Loving My Brother
Love one another with brotherly affection. Outdo one another in showing honor. Romans 12:10
While in treatment for my chemical dependency, I spent a lot of time in therapy together with a group of 10 or 12 guys who got to know each other pretty well. One day, as the group was discussing its encounters with law enforcement, one of the guys recounted his experience of fear, as a black man, being pulled over at night by the police. A few of the other (white) guys dismissed his fear as ridiculous. I kept my mouth shut, but in the moment, I sided with the white opinion. I can’t identify with fear of police. I have a hard time believing that any of my friends in law enforcement could contribute to the kind of experience of which this black man spoke.

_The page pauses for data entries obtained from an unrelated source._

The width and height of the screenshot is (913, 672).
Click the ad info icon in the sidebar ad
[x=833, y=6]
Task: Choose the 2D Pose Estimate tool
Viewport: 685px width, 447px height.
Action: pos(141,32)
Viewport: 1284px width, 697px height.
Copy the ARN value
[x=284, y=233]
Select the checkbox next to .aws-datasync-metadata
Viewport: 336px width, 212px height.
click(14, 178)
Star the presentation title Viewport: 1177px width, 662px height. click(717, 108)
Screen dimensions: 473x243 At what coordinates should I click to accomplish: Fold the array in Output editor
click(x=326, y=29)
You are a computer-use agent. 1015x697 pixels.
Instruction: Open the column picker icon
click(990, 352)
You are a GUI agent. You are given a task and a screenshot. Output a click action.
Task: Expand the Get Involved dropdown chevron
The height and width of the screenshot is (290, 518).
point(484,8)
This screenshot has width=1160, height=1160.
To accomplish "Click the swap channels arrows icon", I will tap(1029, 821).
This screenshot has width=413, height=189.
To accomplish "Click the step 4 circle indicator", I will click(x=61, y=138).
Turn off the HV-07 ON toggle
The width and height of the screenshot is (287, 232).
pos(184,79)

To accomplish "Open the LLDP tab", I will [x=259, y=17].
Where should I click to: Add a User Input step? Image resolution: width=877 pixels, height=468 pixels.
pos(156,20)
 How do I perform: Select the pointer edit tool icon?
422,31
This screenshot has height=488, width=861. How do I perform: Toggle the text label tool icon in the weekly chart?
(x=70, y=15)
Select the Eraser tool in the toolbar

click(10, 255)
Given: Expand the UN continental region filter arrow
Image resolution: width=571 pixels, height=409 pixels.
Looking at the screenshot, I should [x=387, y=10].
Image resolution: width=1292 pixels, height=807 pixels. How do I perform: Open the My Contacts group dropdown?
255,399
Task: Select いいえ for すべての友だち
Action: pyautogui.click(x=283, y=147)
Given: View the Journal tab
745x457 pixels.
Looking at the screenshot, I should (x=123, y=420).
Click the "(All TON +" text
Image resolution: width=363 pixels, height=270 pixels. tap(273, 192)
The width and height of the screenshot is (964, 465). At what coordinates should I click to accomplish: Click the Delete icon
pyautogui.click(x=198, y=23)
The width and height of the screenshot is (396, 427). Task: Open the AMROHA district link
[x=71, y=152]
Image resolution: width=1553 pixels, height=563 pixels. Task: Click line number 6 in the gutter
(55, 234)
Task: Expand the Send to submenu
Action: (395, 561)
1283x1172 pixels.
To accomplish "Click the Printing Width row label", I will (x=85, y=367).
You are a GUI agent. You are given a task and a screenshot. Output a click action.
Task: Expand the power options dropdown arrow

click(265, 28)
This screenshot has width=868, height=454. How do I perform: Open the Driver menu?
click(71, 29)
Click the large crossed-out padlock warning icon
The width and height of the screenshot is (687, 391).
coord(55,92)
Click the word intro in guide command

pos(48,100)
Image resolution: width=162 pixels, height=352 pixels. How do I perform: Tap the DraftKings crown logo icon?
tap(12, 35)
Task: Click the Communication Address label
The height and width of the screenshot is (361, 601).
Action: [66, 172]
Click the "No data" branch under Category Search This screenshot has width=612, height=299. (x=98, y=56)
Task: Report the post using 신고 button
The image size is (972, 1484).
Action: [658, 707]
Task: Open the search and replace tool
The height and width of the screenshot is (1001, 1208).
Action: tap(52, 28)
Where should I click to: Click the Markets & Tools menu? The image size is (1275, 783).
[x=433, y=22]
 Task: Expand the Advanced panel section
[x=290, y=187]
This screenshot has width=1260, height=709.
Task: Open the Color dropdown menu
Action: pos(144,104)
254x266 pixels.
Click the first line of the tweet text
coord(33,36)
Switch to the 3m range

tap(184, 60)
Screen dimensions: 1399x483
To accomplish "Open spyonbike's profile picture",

The other black men in the group corroborated this experience of fear and the white men in the group largely derided it. This was a Christian treatment center so most of us believed in God and we were all brothers in our addictions. In that moment however, we were divided by skin color. The first man eventually said, You can’t tell me my experience. I had real fear. You can’t tell me how to feel. That struck me. I know personal experience doesn’t necessarily represent factual evidence, but in that moment, I at least attempted to see things from his point of view. He was my brother and I wanted to understand instead of argue.
I know it’s not the same, but in trying to understand Black Lives Matter, I’ve looked to my own experience. I can recall a loved one experiencing what I felt was a grave injustice. In my concern, I went to those responsible and addressed the issue. I didn’t take on bullying as a whole. I addressed the conflict in front of me. At the time, My Loved One Mattered. Does that mean that no one else’s life mattered? No. Of course not. It just meant that I needed to do what I could to correct the wrong that I saw happening to the one I loved.
So, do Black Lives Matter or do All Lives Matter? Our response to that question depends on what we hear when someone says it. If, as white people, we hear that black lives matter more than anyone else’s, and all police are racist, then we’re going to reject the idea. Likewise, when a white person says that all lives matter, if a black person perceives dismissal of historical injustice, then All Lives Matter is seen as racist itself.
Can black lives matter and all lives matter? Of course. The challenge is for us to love everyone as brothers. When one group experiences injustice and feels marginalized, then we should listen and care. Not caring, just because it doesn’t affect us, isn’t brotherly love. It’s discrimination. If we truly follow Christ, then, in love, we must seek to understand one other, caring for each other as our own, regardless of skin color.